Most of these projects are recorded as a diversion from their usual path of original songwriting. What you see rarely now are singers for whom interpretation is their sole focus. The few artists who make this choice tend to belong to classic genres like folk, jazz or blues. Singing old songs, for them, remains a vital way to communicate with history, and seek answers from the pioneers of the past.

On her new album ‘Blackbirds’ Grammy nominated blueswoman Bettye LaVette has chosen to record songs made famous by other black women, paying tribute to the legacy of the many iconic musicians who paved the hard road before her. This album shows that she has the talent and skills of interpretation to match even the best of them.

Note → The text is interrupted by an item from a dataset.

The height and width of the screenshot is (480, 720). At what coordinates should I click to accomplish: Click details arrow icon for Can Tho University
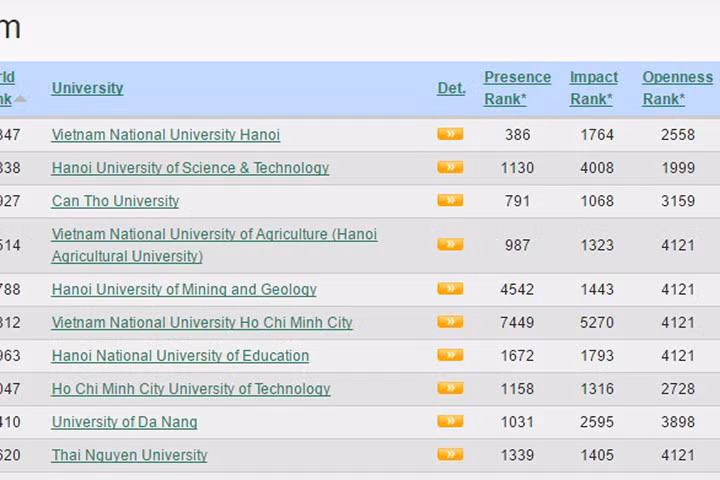(450, 200)
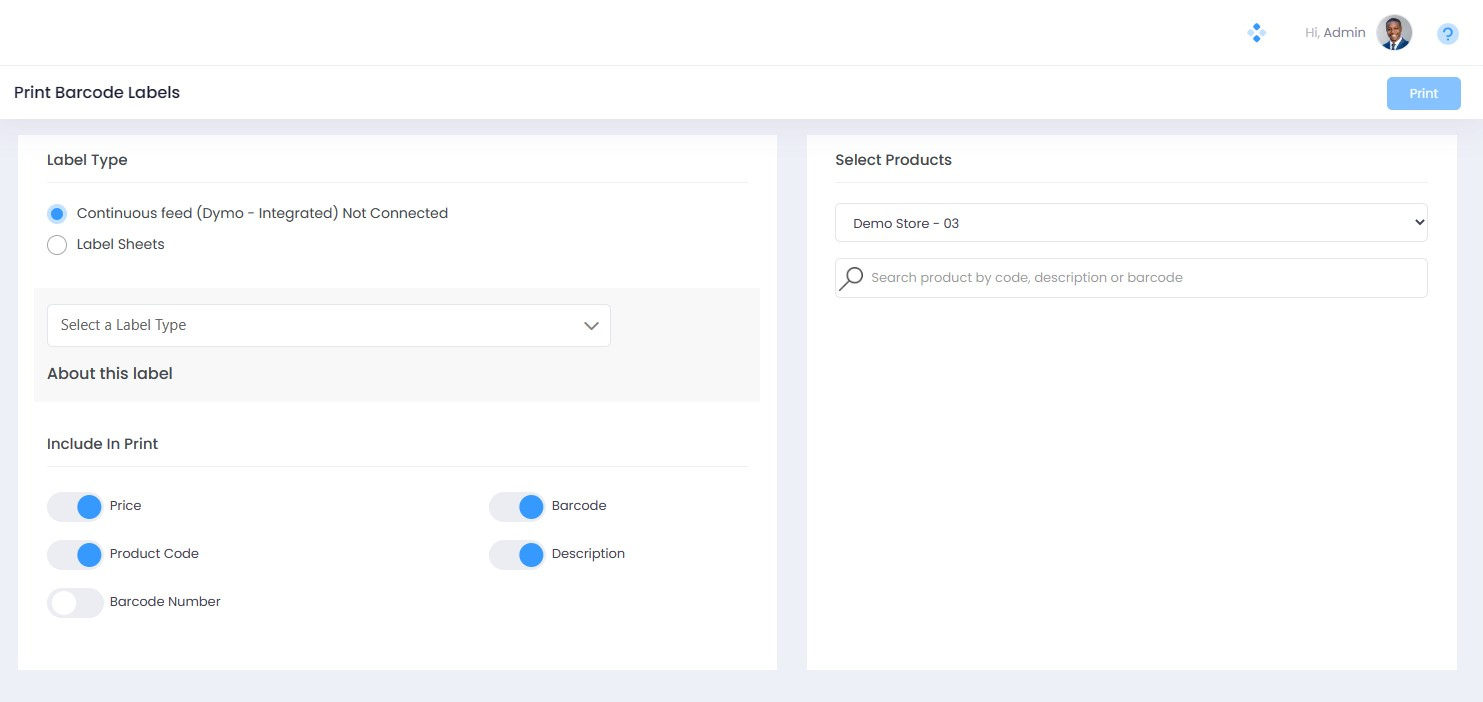Click the magnifying glass search icon
Image resolution: width=1483 pixels, height=702 pixels.
pyautogui.click(x=851, y=278)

On opening song I Hold No Grudge she sings of forgiveness, and yet her voice is tough, uncompromising, defiant. Each note is lived in and raw. Originally sung by Nina Simone, that might seem like a hard act to follow but LaVette sings with a similar fearless ferocity.

One More Song is equally bruised. Sorrow and broken dreams are deep in the bones of these songs, which tells you much about the lived experience she shares with these singers. Written by long time Leonard Cohen collaborator Sharon Robinson, it’s an achingly beautiful song.

The title Blues for the Weepers sums up the musical tone and the mood of this album. The weary huddle together, to listen and dream. Book of Lies, originally sung by Ruth Brown, is a wail of broken hearts, broken promises, broken dreams. I’m gonna love you til the sun don’t rise, she croons wallowing in the darkness of life.

Drinking Again, made famous by Dinah Washington, is that end of evening breakdown song where maudlin memories and despair fill your soul. LaVette makes an evening in smoky bar listening to music and drowning your sorrows feel like a necessary catharsis for the soul.

The song Strange Fruit needs no introduction. LaVette sings this classic not just as a tribute to Billie Holliday or to its history, but also because it remains shockingly relevant in today’s racist society. Few could fail to be moved by the pure pain of this performance.

Save Your Love for Me, made famous by Nancy Wilson is a heartfelt plea for connection and romance. After such sadness on the rest of the album some chance for redemption, for love remains.

To finish then with Blackbird by the Beatles continues her search for the light. LaVette and all these singers before her soared despite the hardships and the struggles they faced. When she sings I took my broken wings and taught myself how to fly, it sounds like a wail of pain, of survival, and of hope.

To be a truly great singer you have to have lived what you sing. To be a great interpreter of other people’s songs you must live twice. On Blackbirds LaVette has done just that, setting herself free to reach new heights.